Nas palavras do presidente da República, Luiz Inácio Lula da Silva, Hermeto “Sempre nos ensinou a não deixar a tristeza dominar”. Lula destacou o “talento e a incansável criatividade” do artista, que o “consagraram internacionalmente”.
De fato, o universo da música se comoveu com a partida do velho Hermeto, especialmente aqueles que seguem o seu legado na chamada Música Universal, termo com o qual nos acostumamos a referenciar o estilo de composição inaugurado por Hermeto.
“Uma escola de sabedoria oral, de profundo preceito musical”, declarou uma das herdeiras do legado musical de Hermeto, a compositora Carol Panesi, que leva adiante a Música Universal.

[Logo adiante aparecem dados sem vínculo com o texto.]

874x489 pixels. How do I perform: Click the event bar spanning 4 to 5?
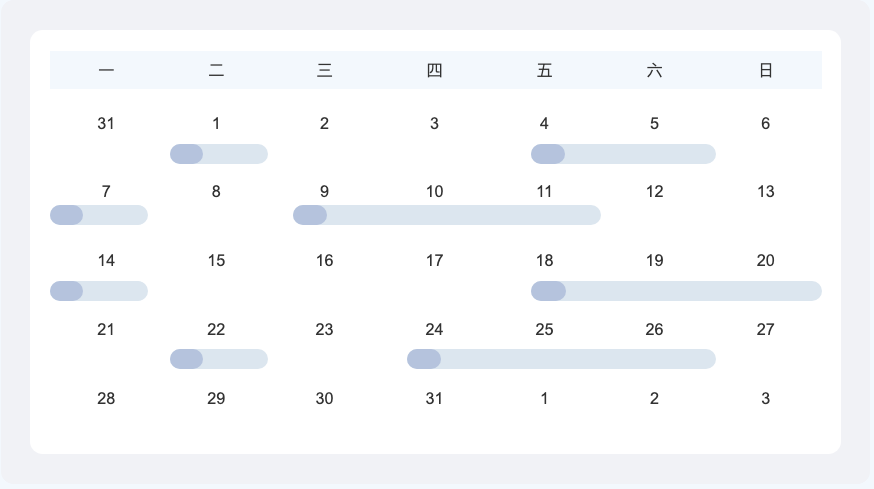point(623,154)
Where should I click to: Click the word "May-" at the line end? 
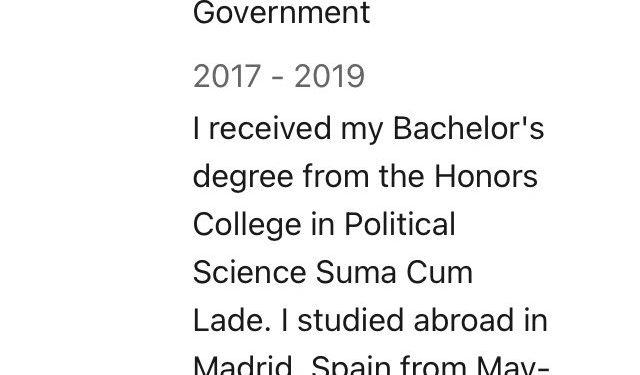tap(512, 365)
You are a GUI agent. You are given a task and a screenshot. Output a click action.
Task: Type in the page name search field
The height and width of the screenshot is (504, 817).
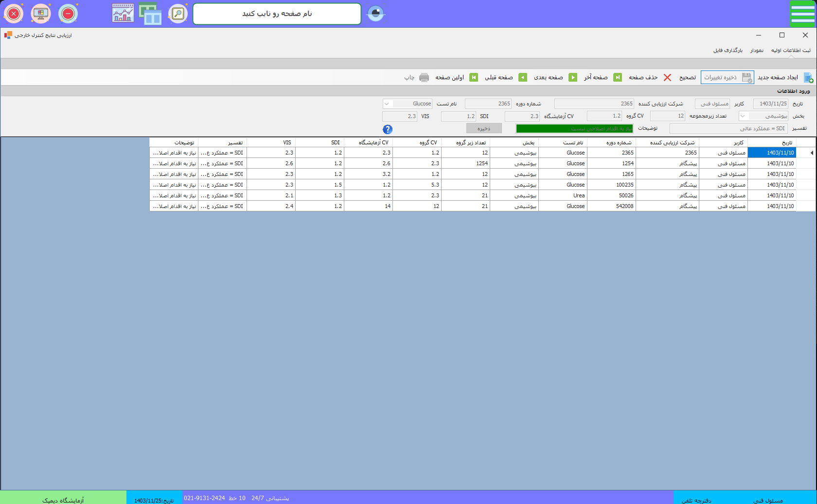pos(277,14)
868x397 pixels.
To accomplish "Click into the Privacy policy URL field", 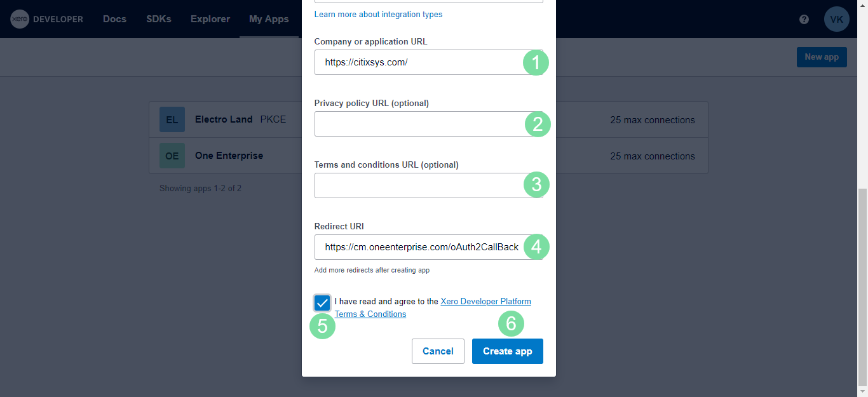I will pyautogui.click(x=419, y=124).
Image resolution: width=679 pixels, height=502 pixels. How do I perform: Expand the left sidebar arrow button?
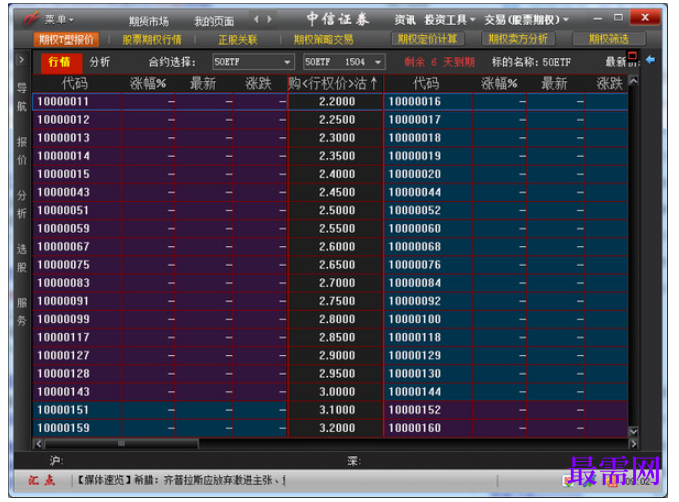point(21,60)
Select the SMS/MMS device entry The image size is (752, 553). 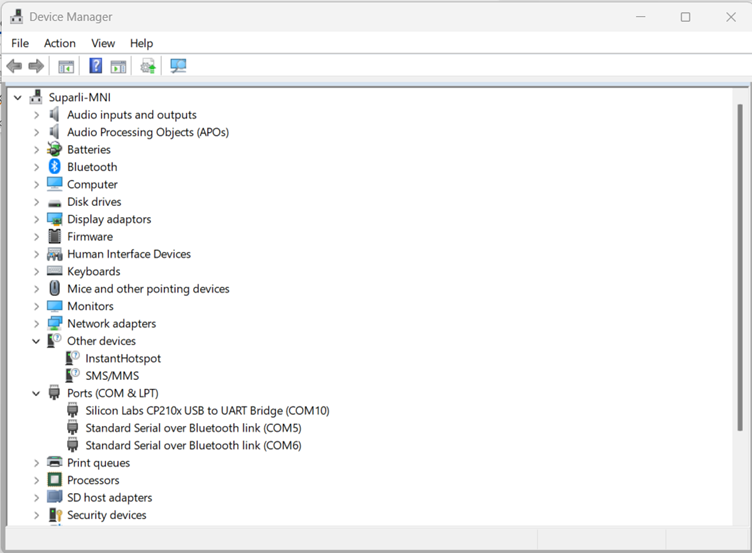[111, 376]
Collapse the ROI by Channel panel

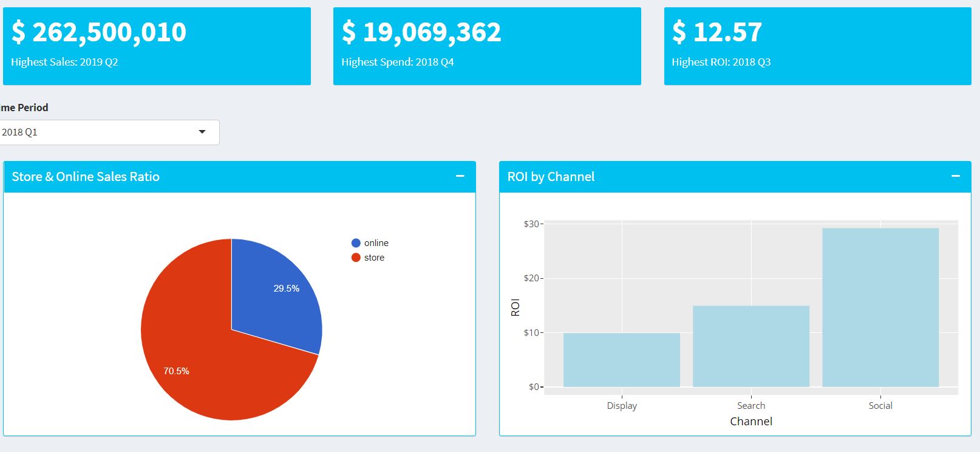pyautogui.click(x=955, y=176)
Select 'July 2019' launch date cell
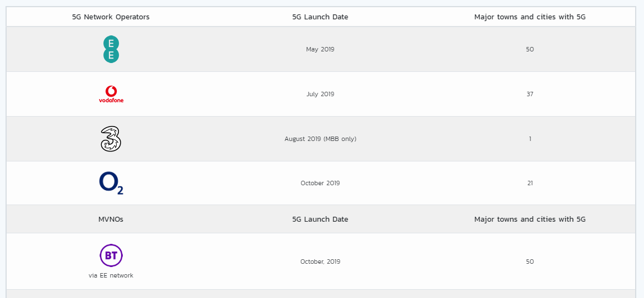The height and width of the screenshot is (298, 644). (x=320, y=94)
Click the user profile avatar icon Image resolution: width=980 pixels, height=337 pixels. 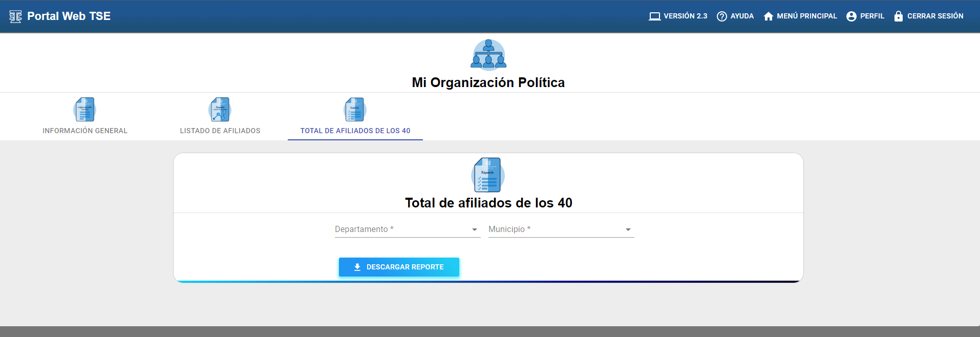pyautogui.click(x=851, y=16)
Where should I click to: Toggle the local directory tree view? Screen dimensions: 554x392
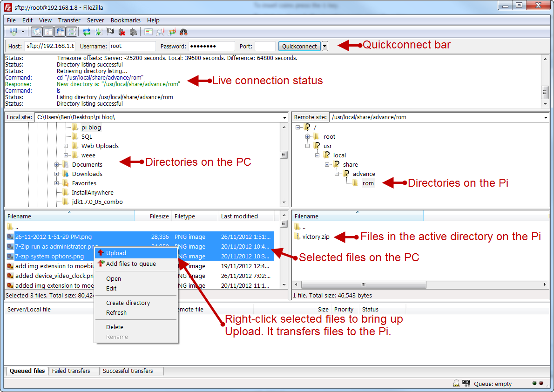coord(48,32)
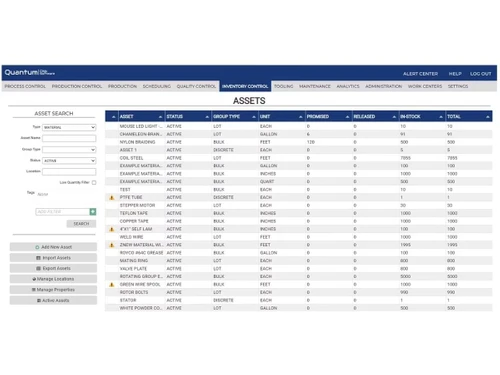Click the Add New Asset button
Image resolution: width=500 pixels, height=375 pixels.
[x=53, y=247]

Para ela, Hermeto foi mais que uma referência, mas um mestre. “Um mago dos sonhos, nossos grande farol nos guiará das estrelas, com seu espírito livre”.
Em suas mãos, tudo vira música
Uma de suas mais marcantes características foi a de transformar qualquer objeto em um instrumento musical. Seja uma chaleira, colheres de pau, uma taça de água ou a própria barba, tudo poderia se transformar em um meio para a sua inesgotável expressão artística.
Hermeto nasceu com estrabismo e era albino, desde criança se encontrou na expressão musical como o grande vetor de sua vida. Foi um inventor, que pegou a inspiração nos sons da natureza, os pássaros e as águas, para propor ao mundo uma nova perspectiva da música.
Uma longa trajetória, de um legado imensurável
Iniciou a sua carreira em 1950, no Recife, como músico da Rádio Tamandaré. Teve em Sivuca um parceiro leal e importante, com quem formou o trio O Mundo Pegando Fogo.
Desde então, passou pelo Rio de Janeiro, por São Paulo e pelos Estados Unidos, acumulando experiência e expandindo os limites de sua expressão. O reconhecimento internacional de sua música teve como fãs ilustres nomes como Chick Corea, Stan Getz e Miles Davis.
Desde 1965 até 2024, Hermeto gravou 26 álbuns de estúdio e ao vivo. Venceu o Troféu APCA em 1973 como melhor solista de música popular e recebeu um Grammy Latino em 2019. Além disso, foi personagem de filmes, como “Hermeto Campeão”, de Thomas Farkas (1981) e “O menino d’olho d’água”, de Carolina Sá e Lírio Ferreira (2024).
Velório na Areninha, em Bangu
O corpo de Hermeto será velado nesta segunda-feira (15), na Areninha Cultural Hermeto Pascoal, em Bangu, no Rio de Janeiro, entre às 14h e às 21h.